The building is two stories tall. Some of the decorations are recent additions. The interior of Palazzo Pescatore was greatly altered during its use as a nightclub.

==Garden==
The gardens of Palazzo Pescatore have now been re-developed for modern investment.

==Investment==

===Nightclub===
Palazzo Pescatore was used as a nightclub for some time. However, Palazzo Pescatore was banned from operating a nightclub on the site by ruling of the court, in Malta, for several reasons.

===Restaurant===
The Palace today serves as a complex, such as having a chained Italian food restaurant, in Malta. The restaurant serves a speciality of fish and the reason after this is because of the name of the palace 'Pescatore' which in translation from Italian to English is 'Fisherman'.

==Maltese heritage==

The Malta Environment and Planning Authority (MEPA) scheduled Palazzo Pescatore and its grounds as a Grade 2 List of Buildings of Special Architectural or Historic Interest as per Government Notice number 492/06 in the Government Gazette dated June 6, 2006. Palazzo Pescatore is considered as a national monument in need of restoration, while it has suffered from major alterations over time. Thus the palace needs attention and preservation. Palazzo Pescatore is a private property but as a national treasure, the Maltese government holds the right to guide its use, and may negotiate with the owner.

Information given:
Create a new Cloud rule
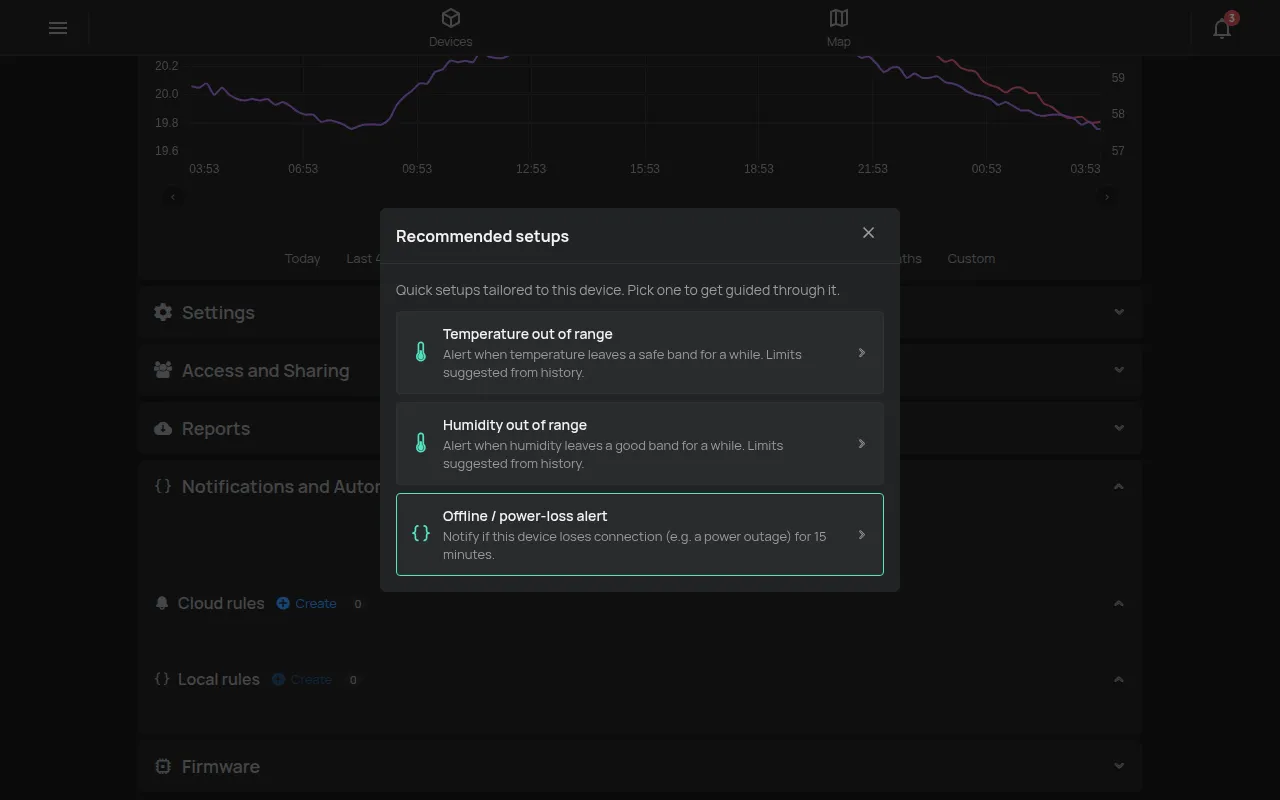 [307, 603]
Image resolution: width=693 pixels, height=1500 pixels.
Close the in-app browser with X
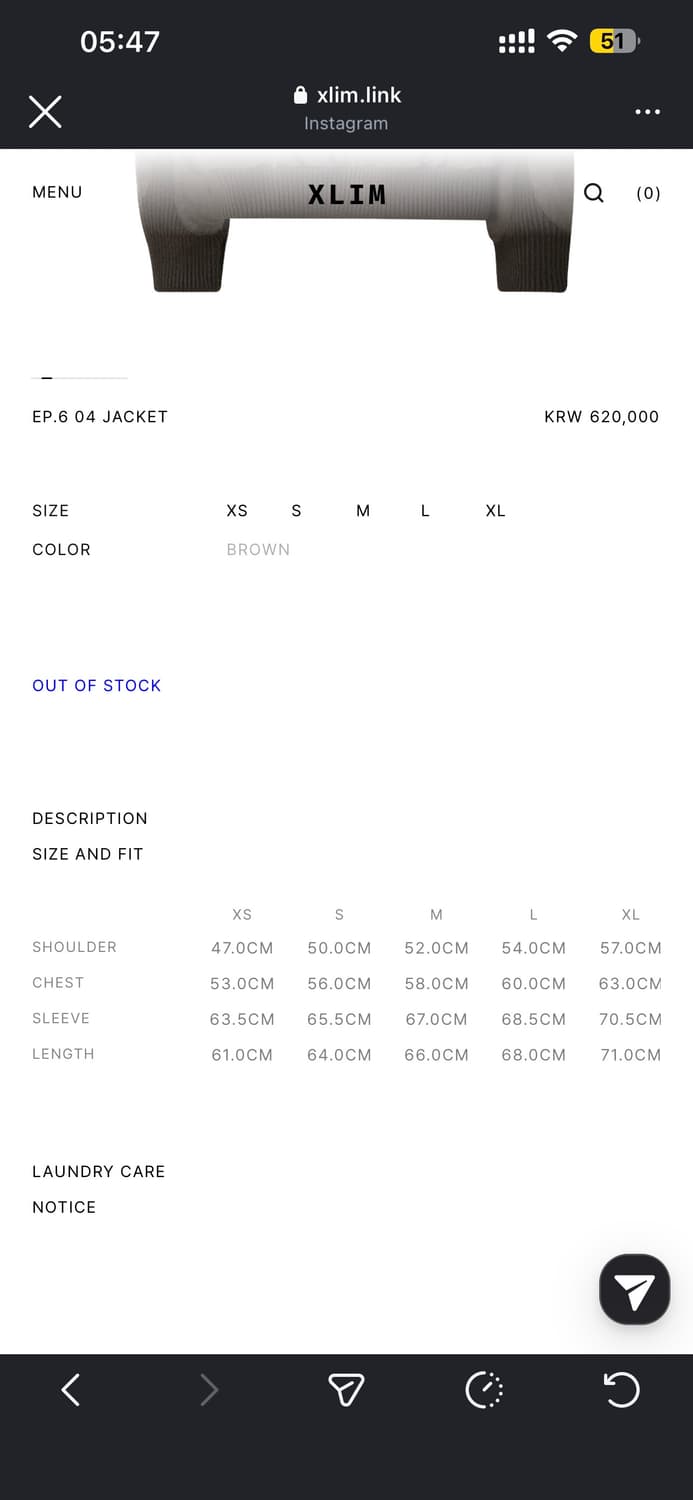pos(45,111)
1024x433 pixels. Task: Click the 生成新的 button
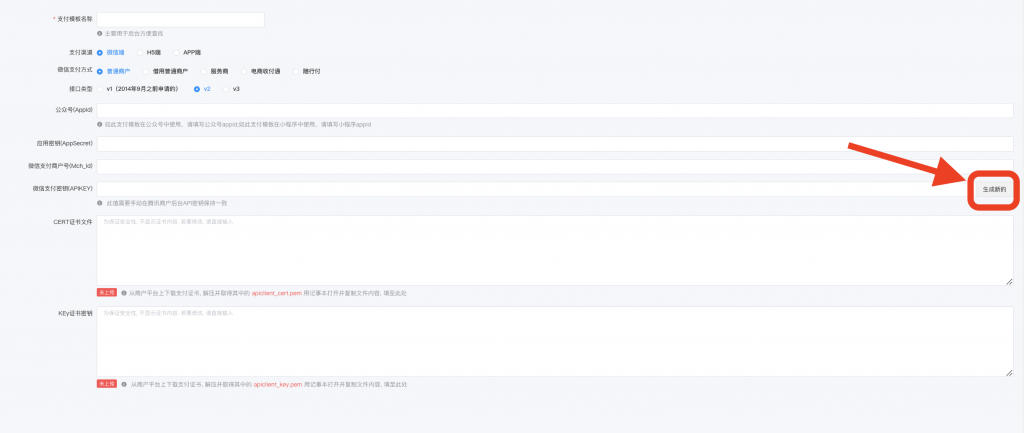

What you are asked to do:
List every section heading in the text on Palazzo Pescatore, including subheadings.

Reply to the exercise:
Garden
Investment
Nightclub
Restaurant
Maltese heritage